A Hermenêutica Bíblica Infantil se alia à Hermenêutica Feminista para tomar
forma e construir suas chaves de leitura, colocando os textos na perspectiva da
suspeita, abrindo espaço para a infância, para a criança. Rompe com o silêncio e
põe em evidência as experiências de opressão e libertação nas relações de gênero,
dentro delas a intergeneracional. Agora podemos escutar um pouco melhor a voz da
criança!
A simplicidade com que trabalha a Hermenêutica Infantil confronta com a sua
importância, que se faz clara ao desnudar a linguagem androcêntrica bíblica,
trazendo à tona personagens escondidos em papeis de adultos(as), de categorias
marginalizadas, de palavras semelhantes como filhos e filhas, mas que na verdade
são crianças que devem ter respeitadas suas diferenças e subjetividades.
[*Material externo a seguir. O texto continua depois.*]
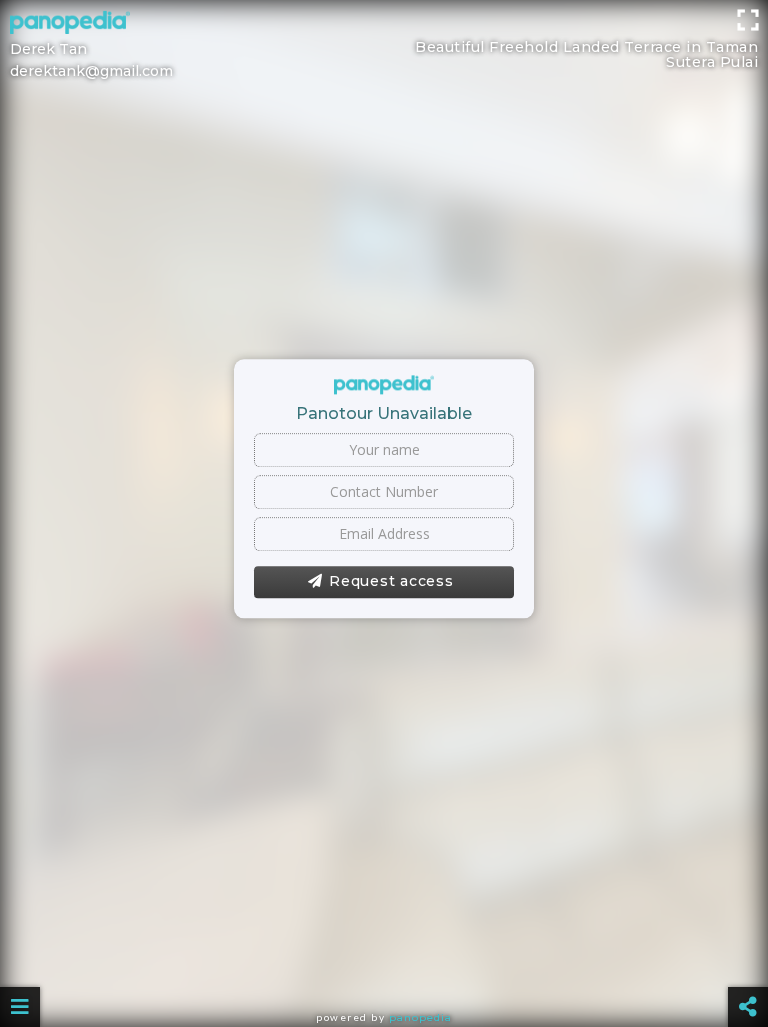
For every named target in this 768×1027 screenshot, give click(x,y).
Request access (391, 581)
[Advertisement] (384, 45)
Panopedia (420, 1017)
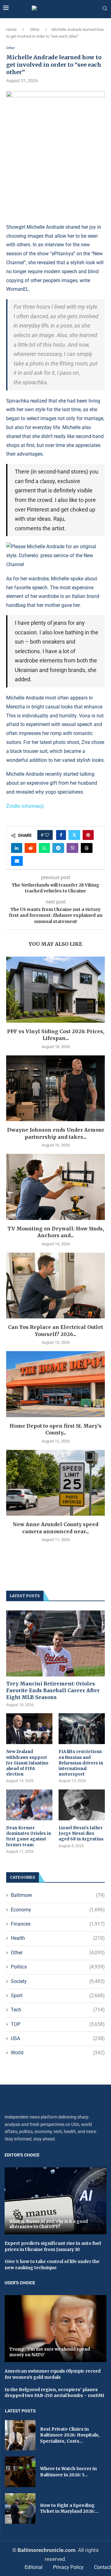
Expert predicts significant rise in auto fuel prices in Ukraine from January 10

A criança é redescoberta e é revivida para nos recontar algumas passagens
evangélicas. Ela mesma nos ensina e nos dá chaves de leitura, através de seus
olhos, de suas experiências de vida, para assim remodelar nossa esperança de
construir cidadania para todas as crianças.
176
CONCLUSÃO
Tão importante quanto ouvir as vozes de crianças através da história e poder
sistematizar esse conhecimento é aplicá-lo à realidade do presente. Quando
resgatamos, mormente no Brasil, o conjunto de leis que resguardam as crianças
desde o útero materno, vislumbramos que esse resguardar está longe de atingir toda
a infância, de construir cidadania para todas.
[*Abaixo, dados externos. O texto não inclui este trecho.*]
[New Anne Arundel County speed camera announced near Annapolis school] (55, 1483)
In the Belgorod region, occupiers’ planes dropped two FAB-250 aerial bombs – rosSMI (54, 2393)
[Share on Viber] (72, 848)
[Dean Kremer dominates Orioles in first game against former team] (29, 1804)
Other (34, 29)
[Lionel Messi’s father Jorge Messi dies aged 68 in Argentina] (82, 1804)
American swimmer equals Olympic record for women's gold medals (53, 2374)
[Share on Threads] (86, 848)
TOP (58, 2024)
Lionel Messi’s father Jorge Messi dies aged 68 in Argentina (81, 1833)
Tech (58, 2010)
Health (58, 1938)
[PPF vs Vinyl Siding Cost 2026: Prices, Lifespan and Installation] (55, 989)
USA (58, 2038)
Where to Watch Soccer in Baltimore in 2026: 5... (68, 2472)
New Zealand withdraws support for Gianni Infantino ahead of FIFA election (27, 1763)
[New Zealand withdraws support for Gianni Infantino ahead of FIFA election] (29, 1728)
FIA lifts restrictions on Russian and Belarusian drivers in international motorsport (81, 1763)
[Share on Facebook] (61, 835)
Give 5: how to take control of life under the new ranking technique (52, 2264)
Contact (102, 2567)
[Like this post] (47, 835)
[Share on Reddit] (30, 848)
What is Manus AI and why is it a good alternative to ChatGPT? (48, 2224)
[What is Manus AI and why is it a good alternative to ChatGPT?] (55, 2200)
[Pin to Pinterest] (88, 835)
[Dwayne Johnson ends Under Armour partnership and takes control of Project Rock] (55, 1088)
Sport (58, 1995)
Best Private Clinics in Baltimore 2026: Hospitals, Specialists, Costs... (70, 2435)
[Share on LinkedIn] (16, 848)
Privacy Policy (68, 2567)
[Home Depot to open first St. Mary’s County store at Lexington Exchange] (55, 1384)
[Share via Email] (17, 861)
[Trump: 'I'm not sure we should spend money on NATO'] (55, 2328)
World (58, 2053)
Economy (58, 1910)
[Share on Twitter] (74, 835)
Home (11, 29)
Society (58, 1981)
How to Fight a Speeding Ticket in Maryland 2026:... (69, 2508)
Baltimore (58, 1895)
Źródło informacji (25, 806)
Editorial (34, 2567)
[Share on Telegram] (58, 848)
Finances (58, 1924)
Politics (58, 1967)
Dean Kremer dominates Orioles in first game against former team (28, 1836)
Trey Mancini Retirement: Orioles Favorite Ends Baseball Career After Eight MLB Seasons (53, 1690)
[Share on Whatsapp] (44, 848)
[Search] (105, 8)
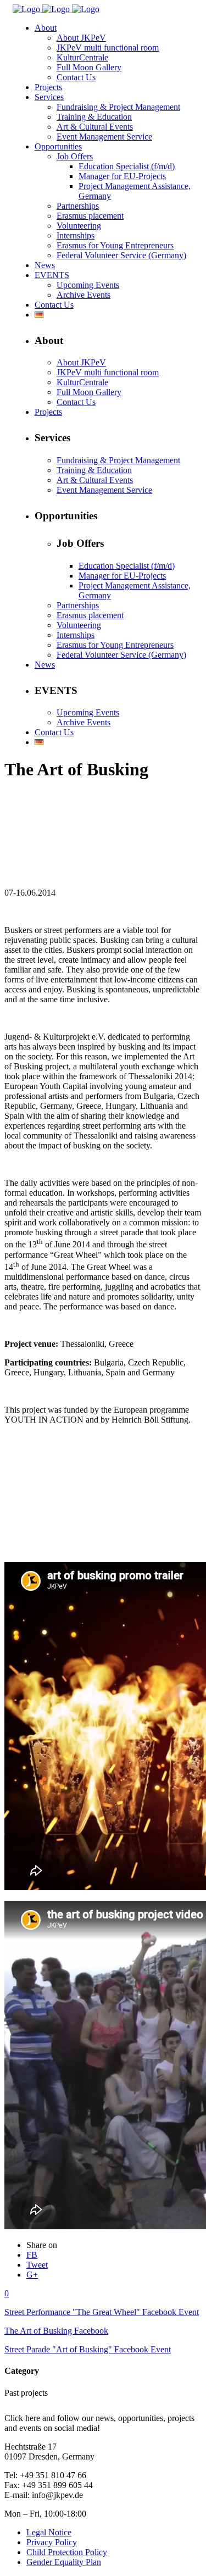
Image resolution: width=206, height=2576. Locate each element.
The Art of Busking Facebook (56, 2330)
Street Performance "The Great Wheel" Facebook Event (101, 2312)
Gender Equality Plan (63, 2562)
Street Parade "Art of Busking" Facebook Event (87, 2349)
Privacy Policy (51, 2542)
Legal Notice (48, 2532)
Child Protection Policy (66, 2552)
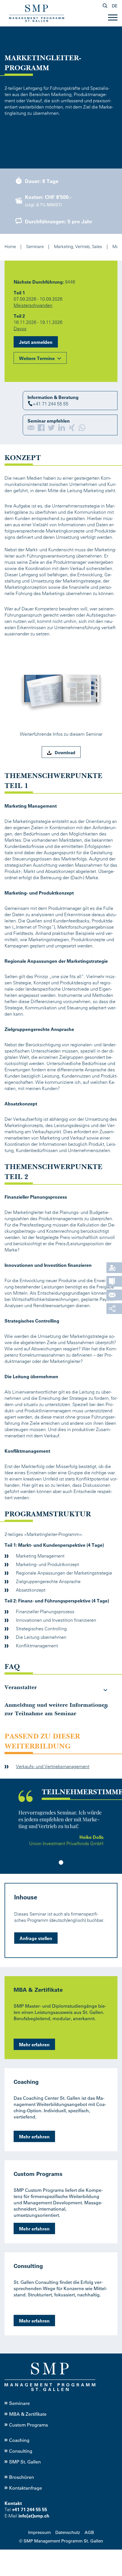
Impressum (39, 2532)
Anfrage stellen (36, 1938)
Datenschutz (67, 2532)
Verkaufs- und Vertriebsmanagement (52, 1766)
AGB (89, 2532)
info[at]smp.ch (33, 2516)
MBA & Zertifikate (28, 2414)
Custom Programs (28, 2425)
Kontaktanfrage (25, 2488)
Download (64, 752)
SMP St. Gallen (25, 2462)
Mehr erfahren (34, 2044)
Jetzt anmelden (35, 342)
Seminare (19, 2403)
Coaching (19, 2440)
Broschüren (21, 2477)
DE (114, 6)
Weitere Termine (37, 358)
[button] (32, 427)
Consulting (20, 2451)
Assim como a história antiga dos povos do Mediterrâneo não parece
exemplar para sua aplicação ao nosso cotidiano, estremecemos ao notar
semelhanças terríveis com os fatos que pululam nossos jornais e revistas: a criança
continua sendo alvo de corrupção de toda espécie, sendo objeto nas mãos dos
seres humanos adultos(as).
Interessante notar que, apesar da pedofilia, dos maus-tratos, do comércio
com os corpos de meninos e meninas, de hoje e de ontem, encontramos modelos
que nos ajudam a reformular nossas práticas. É bonito verificar que, apesar de
exemplos solitários no decorrer das narrações dos capítulos I e II, como o casal
Roseane e Anderson, e a mulher/mãe de Mc 7,24-31 e o centurião/patrão de Mt 8,5-
13, de pessoas que lutavam e lutam para dar vida às crianças, uma comunidade
inteira chama a atenção quando se levanta em prol das crianças, em meio a
dominação greco-romana.
177
Esta comunidade, a comunidade de iguais de Jesus, consignou em seus atos
e em suas palavras, narradas também nos Evangelhos, a preocupação pulsante
para com as crianças, tornando-as, antes de qualquer formulação moderna sobre a
infância ou a sua cidadania, prioridade absoluta.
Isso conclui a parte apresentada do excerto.